WORK TASK: Each record below must be written out again in exactly the same form.

*** Opening DATA LISTING ***

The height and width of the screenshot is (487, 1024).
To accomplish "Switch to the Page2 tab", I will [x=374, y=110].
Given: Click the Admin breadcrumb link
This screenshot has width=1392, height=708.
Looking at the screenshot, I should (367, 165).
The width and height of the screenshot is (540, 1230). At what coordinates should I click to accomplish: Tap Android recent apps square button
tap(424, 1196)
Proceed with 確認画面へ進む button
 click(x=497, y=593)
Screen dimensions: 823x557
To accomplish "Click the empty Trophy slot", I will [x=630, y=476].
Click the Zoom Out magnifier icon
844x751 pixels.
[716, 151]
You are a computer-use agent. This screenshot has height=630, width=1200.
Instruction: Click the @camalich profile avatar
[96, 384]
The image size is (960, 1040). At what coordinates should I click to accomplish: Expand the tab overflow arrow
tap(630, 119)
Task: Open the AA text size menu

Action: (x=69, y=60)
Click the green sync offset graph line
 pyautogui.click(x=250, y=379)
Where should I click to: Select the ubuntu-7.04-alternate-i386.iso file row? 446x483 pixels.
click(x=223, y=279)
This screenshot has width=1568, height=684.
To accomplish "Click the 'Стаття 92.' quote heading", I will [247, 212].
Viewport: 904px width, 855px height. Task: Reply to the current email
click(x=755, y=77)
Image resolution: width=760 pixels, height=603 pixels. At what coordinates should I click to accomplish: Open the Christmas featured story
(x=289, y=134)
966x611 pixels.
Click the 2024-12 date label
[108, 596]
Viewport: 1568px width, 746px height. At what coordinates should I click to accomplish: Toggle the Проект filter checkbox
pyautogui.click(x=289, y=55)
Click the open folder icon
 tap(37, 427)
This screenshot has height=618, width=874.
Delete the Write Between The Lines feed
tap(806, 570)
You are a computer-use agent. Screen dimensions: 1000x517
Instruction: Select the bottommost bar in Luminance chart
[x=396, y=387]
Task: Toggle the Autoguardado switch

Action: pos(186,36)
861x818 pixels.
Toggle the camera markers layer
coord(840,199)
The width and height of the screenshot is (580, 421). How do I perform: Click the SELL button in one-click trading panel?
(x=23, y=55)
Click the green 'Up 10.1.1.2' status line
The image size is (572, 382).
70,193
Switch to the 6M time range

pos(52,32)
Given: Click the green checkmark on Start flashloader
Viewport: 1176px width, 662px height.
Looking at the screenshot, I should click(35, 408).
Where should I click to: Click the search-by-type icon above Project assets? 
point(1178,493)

*** Closing DATA LISTING ***

EXERCISE OUTPUT:
The height and width of the screenshot is (487, 1024).
To accomplish "Switch to the Page2 tab", I will [x=374, y=110].
Given: Click the Admin breadcrumb link
This screenshot has width=1392, height=708.
Looking at the screenshot, I should (367, 165).
The width and height of the screenshot is (540, 1230). At what coordinates should I click to accomplish: Tap Android recent apps square button
tap(424, 1196)
Proceed with 確認画面へ進む button
 click(x=497, y=593)
Screen dimensions: 823x557
To accomplish "Click the empty Trophy slot", I will [x=630, y=476].
Click the Zoom Out magnifier icon
844x751 pixels.
[716, 151]
You are a computer-use agent. This screenshot has height=630, width=1200.
Instruction: Click the @camalich profile avatar
[96, 384]
The image size is (960, 1040). At what coordinates should I click to accomplish: Expand the tab overflow arrow
tap(630, 119)
Task: Open the AA text size menu

Action: (x=69, y=60)
Click the green sync offset graph line
 pyautogui.click(x=250, y=379)
Where should I click to: Select the ubuntu-7.04-alternate-i386.iso file row? 446x483 pixels.
click(x=223, y=279)
This screenshot has width=1568, height=684.
To accomplish "Click the 'Стаття 92.' quote heading", I will [247, 212].
Viewport: 904px width, 855px height. Task: Reply to the current email
click(x=755, y=77)
Image resolution: width=760 pixels, height=603 pixels. At what coordinates should I click to accomplish: Open the Christmas featured story
(x=289, y=134)
966x611 pixels.
Click the 2024-12 date label
[108, 596]
Viewport: 1568px width, 746px height. At what coordinates should I click to accomplish: Toggle the Проект filter checkbox
pyautogui.click(x=289, y=55)
Click the open folder icon
 tap(37, 427)
This screenshot has height=618, width=874.
Delete the Write Between The Lines feed
tap(806, 570)
You are a computer-use agent. Screen dimensions: 1000x517
Instruction: Select the bottommost bar in Luminance chart
[x=396, y=387]
Task: Toggle the Autoguardado switch

Action: pos(186,36)
861x818 pixels.
Toggle the camera markers layer
coord(840,199)
The width and height of the screenshot is (580, 421). How do I perform: Click the SELL button in one-click trading panel?
(x=23, y=55)
Click the green 'Up 10.1.1.2' status line
The image size is (572, 382).
70,193
Switch to the 6M time range

pos(52,32)
Given: Click the green checkmark on Start flashloader
Viewport: 1176px width, 662px height.
Looking at the screenshot, I should click(35, 408).
Where should I click to: Click the search-by-type icon above Project assets? 
point(1178,493)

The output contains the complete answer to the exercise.